Being part of a larger whole has been bracing for Amin Evrahimi, founder of Shahs of Kebob, as well. His first restaurant, a small, unassuming spot that has been open almost five years in South Miami, serves Persian street food from recipes passed down through generations for hundreds of years. But it could never compete for media attention with high-end, trendy and ambience-forward restaurants.

Chef Aitor Garate Berasaluze prepares a boneless ribeye steak at his Basque restaurant Lur in Time Out Market Miami in Miami Beach.
Chef Aitor Garate Berasaluze prepares a boneless ribeye steak at his Basque restaurant Lur in Time Out Market Miami in Miami Beach.

Opening at Shoma Bazaar landed Shahs of Kebob firmly in the spotlight.

“Shoma ended up being a destination, and the exposure we have gotten from being here has been very good,” he says. “The people who come here are family-oriented. They’re local Doral people. . . . and Doral is a tight-knit community. They came here, and they fell in love with the place, and they continue to come back. I’ve made a lot of friends in Doral. They’ve adopted us.”

Evrahimi also praises the level of expertise in his fellow vendors, which he says has helped him build the business and led to opportunities for further expansion. He’s considering an expansion to northeast Miami-Dade, maybe Aventura or North Miami or possibly even Hollywood.

“It’s amazing, there’s so much talent in this building,” he says. “You would think we would all want to jump on each other, but we don’t. We all feed off this energy to be better. We’re helping each other out on every aspect of our restaurant business.”

Bartender Susan Mendez prepares a drink at Time Out Market Miami in Miami Beach.
Bartender Susan Mendez prepares a drink at Time Out Market Miami in Miami Beach.

Bigger and better

Evrahimi isn’t the first to use exposure in a food hall as a jumping off point for bigger things. One of the biggest food hall success stories are Val and Nando Chang, whose Peruvian-Japanese fusion spot Itamae opened at MIA Market in the Design District and was so successful it left the hall and moved across the Palm Court to occupy its own space.

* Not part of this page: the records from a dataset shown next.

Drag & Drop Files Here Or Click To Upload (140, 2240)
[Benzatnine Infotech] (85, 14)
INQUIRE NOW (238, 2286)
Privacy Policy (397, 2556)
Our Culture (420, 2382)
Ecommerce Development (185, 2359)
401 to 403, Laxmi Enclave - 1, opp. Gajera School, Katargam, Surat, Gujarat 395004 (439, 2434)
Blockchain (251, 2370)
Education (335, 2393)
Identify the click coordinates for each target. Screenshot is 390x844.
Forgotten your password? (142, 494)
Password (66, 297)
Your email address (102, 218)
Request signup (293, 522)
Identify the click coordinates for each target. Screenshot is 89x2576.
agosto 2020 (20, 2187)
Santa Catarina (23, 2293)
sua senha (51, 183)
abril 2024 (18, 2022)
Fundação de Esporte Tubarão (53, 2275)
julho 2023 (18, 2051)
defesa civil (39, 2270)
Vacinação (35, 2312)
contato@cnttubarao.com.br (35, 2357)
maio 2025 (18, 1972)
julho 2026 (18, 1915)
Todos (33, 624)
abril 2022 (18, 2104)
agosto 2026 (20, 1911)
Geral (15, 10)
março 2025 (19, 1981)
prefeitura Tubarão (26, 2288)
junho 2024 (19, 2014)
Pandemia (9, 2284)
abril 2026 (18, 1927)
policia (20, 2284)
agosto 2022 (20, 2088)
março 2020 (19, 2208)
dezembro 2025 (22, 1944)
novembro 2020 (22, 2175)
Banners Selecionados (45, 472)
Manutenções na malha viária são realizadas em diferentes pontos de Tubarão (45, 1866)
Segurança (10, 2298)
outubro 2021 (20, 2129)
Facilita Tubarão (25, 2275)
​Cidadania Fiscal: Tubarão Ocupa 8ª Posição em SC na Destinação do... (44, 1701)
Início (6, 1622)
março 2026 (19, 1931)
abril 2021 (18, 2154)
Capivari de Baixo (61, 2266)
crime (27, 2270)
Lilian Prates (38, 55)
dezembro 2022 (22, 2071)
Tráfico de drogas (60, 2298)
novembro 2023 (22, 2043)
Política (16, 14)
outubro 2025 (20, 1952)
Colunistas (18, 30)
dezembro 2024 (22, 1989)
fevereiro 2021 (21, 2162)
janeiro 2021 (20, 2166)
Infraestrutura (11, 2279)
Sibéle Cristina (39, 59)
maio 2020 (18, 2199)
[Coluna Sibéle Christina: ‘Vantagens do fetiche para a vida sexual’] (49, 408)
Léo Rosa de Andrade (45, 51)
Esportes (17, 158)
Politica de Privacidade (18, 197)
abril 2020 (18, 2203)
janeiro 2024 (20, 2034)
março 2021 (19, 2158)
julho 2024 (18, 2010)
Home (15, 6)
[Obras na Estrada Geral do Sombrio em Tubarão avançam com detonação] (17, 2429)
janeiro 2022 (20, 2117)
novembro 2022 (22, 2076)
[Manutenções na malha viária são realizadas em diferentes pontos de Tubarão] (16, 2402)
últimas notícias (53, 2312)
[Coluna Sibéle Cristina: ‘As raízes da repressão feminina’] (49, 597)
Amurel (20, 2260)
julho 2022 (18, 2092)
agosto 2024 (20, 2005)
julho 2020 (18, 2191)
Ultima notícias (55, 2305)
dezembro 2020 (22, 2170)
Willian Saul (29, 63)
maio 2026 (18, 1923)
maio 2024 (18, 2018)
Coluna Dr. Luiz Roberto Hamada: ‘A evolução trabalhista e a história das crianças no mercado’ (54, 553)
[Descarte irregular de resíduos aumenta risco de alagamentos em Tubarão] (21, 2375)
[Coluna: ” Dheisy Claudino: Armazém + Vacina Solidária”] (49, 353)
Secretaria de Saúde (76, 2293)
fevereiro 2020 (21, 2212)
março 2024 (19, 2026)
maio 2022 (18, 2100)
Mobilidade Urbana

Christian Dominique followed that path as well. He opened his Caribbean restaurant Manjay as one of the original vendors at The Citadel food hall in Little Haiti, and he has spun that concept into a brick-and-mortar restaurant in Wynwood. He credits his experience at the Citadel for helping his business grow in a more affordable way.

“When you start in the business, it’s easy to close down shop,” he says. “One mistake and that’s it. This is definitely great for people who are trying to test their products.”

Finding the right landlord to work with is key, he says.

“This was a great experience,” he says. “When we opened we literally had nothing to do. We just went to the store, bought food, came to The Citadel and cooked it. Even during COVID, the landlord gave us free months and lowered the rent. He really helped us. He really wanted us to succeed.”

That sort of working relationship makes him loyal to The Citadel, and he has no plans to leave. Besides, now he has a soft spot for food halls.

“Where else can you go with friends who want to eat pasta when you want to eat Caribbean?” he says. “It has to be a food hall. It eases so much pressure from people when they want to get together and can’t make up their minds.”

Aileen Vasquez, 28, and her boyfriend, Daniel Brown, 28, both from Orlando, look over the menu at Chinese restaurant Yip in 1-800-Lucky food hall in Wynwood.
Aileen Vasquez, 28, and her boyfriend, Daniel Brown, 28, both from Orlando, look over the menu at Chinese restaurant Yip in 1-800-Lucky food hall in Wynwood.